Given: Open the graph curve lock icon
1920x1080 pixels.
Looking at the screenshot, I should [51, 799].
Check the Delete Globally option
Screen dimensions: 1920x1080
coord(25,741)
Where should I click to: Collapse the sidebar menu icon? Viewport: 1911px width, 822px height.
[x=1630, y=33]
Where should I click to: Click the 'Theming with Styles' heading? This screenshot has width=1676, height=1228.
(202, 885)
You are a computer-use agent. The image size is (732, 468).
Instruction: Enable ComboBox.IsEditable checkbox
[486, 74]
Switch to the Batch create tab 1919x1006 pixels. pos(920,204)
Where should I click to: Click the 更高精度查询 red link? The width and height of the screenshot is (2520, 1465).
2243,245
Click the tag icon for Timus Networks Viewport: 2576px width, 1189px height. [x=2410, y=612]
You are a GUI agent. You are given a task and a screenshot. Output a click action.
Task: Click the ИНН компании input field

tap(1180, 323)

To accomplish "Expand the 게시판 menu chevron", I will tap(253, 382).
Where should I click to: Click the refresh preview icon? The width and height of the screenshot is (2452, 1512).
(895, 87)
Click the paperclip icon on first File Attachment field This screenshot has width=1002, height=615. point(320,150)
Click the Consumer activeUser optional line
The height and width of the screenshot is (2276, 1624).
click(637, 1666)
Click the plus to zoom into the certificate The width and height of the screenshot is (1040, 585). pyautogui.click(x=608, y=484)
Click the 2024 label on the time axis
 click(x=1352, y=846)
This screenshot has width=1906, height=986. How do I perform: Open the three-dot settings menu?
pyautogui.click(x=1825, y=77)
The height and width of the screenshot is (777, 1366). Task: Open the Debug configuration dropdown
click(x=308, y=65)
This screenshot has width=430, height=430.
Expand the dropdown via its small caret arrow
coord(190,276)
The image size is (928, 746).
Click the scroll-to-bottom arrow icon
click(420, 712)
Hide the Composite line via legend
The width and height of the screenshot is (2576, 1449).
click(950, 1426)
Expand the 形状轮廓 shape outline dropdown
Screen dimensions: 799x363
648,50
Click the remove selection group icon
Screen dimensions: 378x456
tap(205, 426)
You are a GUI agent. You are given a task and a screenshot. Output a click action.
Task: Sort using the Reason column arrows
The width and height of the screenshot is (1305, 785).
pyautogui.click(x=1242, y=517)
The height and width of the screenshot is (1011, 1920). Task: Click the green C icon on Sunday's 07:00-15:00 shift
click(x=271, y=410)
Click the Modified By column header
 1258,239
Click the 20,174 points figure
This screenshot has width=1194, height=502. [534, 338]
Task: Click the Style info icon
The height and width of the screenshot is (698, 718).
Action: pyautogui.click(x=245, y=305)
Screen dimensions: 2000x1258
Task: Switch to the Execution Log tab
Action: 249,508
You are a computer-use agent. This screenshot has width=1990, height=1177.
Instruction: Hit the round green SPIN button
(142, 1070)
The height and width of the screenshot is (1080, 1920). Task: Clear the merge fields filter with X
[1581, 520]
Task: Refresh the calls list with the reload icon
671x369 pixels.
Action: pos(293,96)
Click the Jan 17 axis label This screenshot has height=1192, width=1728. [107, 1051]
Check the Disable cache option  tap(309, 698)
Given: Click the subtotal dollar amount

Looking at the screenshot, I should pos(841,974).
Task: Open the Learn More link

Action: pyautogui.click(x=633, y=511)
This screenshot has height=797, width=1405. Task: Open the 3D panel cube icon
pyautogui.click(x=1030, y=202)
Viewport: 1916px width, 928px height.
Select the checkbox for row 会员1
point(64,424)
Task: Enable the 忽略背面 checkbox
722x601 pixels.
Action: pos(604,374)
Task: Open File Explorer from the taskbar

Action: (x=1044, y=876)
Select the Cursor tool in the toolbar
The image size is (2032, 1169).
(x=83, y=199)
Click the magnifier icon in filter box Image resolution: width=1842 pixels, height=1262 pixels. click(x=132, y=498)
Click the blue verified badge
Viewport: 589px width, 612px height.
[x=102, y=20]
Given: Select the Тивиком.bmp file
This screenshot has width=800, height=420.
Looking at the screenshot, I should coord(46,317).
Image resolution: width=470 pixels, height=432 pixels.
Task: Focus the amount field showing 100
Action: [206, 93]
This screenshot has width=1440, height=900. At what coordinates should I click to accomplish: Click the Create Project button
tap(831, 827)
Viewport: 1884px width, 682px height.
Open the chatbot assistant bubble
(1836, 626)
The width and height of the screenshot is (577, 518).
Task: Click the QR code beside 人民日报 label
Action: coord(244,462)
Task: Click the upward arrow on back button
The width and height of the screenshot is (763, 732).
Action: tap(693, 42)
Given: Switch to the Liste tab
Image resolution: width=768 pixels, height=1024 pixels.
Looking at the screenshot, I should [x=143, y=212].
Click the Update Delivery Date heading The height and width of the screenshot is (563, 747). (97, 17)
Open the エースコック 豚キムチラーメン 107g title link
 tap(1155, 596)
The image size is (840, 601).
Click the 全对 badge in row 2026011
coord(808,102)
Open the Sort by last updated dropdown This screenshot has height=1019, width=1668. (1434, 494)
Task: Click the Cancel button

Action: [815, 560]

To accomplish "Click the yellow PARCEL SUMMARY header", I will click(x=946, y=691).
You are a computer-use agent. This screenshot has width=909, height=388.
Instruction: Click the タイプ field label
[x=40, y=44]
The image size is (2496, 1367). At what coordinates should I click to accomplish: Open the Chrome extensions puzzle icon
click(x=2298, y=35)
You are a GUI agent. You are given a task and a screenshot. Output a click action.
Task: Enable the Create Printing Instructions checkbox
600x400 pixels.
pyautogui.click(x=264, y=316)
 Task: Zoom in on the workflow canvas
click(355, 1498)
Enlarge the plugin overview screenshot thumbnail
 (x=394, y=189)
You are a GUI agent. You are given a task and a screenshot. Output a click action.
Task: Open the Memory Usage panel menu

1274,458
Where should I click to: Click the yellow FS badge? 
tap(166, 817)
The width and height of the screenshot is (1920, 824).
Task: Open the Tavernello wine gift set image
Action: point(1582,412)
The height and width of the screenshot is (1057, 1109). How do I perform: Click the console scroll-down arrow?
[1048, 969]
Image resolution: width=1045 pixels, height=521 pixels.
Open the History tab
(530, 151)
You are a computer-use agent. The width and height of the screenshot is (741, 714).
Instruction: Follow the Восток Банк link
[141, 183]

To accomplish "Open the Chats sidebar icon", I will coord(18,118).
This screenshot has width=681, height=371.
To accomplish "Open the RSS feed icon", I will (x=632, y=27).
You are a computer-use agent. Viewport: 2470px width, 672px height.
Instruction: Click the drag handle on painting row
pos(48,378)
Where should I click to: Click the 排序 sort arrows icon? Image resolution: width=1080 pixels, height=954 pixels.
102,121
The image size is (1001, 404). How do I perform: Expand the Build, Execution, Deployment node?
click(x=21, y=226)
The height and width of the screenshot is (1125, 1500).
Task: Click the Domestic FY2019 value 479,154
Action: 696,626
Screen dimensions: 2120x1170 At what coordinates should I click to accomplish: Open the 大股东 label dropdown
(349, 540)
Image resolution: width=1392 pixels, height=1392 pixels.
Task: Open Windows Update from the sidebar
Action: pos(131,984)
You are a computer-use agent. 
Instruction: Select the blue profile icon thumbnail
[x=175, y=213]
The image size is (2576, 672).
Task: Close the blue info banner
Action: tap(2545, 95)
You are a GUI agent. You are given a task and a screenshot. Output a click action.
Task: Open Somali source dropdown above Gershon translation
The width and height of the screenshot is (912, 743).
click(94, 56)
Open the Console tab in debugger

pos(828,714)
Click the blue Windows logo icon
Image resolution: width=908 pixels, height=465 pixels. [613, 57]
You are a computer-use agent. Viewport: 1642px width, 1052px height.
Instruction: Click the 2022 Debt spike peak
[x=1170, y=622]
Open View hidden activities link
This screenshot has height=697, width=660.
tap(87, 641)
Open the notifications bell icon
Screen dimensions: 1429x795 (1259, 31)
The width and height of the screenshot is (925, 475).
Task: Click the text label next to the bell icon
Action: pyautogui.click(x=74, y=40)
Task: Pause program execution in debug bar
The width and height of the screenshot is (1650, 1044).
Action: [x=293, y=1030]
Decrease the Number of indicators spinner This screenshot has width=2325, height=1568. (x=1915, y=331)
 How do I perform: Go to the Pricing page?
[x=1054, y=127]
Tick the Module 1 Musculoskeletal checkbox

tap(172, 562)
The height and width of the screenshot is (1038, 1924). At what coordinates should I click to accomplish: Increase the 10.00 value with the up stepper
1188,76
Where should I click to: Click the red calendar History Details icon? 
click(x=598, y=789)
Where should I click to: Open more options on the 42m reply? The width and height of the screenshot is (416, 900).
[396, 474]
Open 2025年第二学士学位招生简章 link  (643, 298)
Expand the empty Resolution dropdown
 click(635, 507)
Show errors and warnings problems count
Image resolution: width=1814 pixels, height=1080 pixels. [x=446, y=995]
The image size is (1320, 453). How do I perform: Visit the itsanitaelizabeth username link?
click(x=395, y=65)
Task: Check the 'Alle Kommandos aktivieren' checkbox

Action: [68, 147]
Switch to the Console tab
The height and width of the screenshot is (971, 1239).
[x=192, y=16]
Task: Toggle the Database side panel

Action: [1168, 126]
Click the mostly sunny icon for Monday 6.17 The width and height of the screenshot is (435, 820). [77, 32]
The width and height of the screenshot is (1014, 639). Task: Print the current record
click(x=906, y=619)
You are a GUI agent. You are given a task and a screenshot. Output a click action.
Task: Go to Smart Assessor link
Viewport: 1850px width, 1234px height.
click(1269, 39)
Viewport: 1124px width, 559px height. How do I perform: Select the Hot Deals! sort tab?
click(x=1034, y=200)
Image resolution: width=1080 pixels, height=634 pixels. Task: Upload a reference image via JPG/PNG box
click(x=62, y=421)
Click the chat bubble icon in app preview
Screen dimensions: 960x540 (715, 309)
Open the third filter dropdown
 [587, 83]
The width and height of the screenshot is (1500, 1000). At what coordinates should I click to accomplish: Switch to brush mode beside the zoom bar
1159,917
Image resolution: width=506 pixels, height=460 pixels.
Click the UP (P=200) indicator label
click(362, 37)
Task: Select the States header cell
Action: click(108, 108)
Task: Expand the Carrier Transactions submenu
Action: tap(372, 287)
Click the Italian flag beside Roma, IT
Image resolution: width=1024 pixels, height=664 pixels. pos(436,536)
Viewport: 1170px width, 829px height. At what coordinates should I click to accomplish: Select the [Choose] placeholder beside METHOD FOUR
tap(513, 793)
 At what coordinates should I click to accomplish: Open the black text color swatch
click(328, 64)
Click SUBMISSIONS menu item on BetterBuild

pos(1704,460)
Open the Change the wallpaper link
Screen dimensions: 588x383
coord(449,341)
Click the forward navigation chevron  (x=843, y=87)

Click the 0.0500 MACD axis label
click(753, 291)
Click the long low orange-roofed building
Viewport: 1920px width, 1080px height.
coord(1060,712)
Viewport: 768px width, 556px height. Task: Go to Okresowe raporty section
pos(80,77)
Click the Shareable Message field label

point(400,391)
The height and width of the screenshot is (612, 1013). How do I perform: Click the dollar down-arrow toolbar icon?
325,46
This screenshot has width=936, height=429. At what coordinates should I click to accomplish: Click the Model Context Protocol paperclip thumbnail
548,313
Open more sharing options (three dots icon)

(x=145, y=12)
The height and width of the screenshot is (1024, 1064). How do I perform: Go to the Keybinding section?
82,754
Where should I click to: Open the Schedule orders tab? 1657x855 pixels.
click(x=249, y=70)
====
OBJECTIVE: Could you output verbatim every line from the one containing "The image size is (1320, 453)." through the one containing "click(x=1034, y=200)", including both, and nothing else?

TASK SOLUTION:
The image size is (1320, 453). How do I perform: Visit the itsanitaelizabeth username link?
click(x=395, y=65)
Task: Check the 'Alle Kommandos aktivieren' checkbox

Action: [68, 147]
Switch to the Console tab
The height and width of the screenshot is (971, 1239).
[x=192, y=16]
Task: Toggle the Database side panel

Action: [1168, 126]
Click the mostly sunny icon for Monday 6.17 The width and height of the screenshot is (435, 820). [77, 32]
The width and height of the screenshot is (1014, 639). Task: Print the current record
click(x=906, y=619)
You are a GUI agent. You are given a task and a screenshot. Output a click action.
Task: Go to Smart Assessor link
Viewport: 1850px width, 1234px height.
click(1269, 39)
Viewport: 1124px width, 559px height. How do I perform: Select the Hot Deals! sort tab?
click(x=1034, y=200)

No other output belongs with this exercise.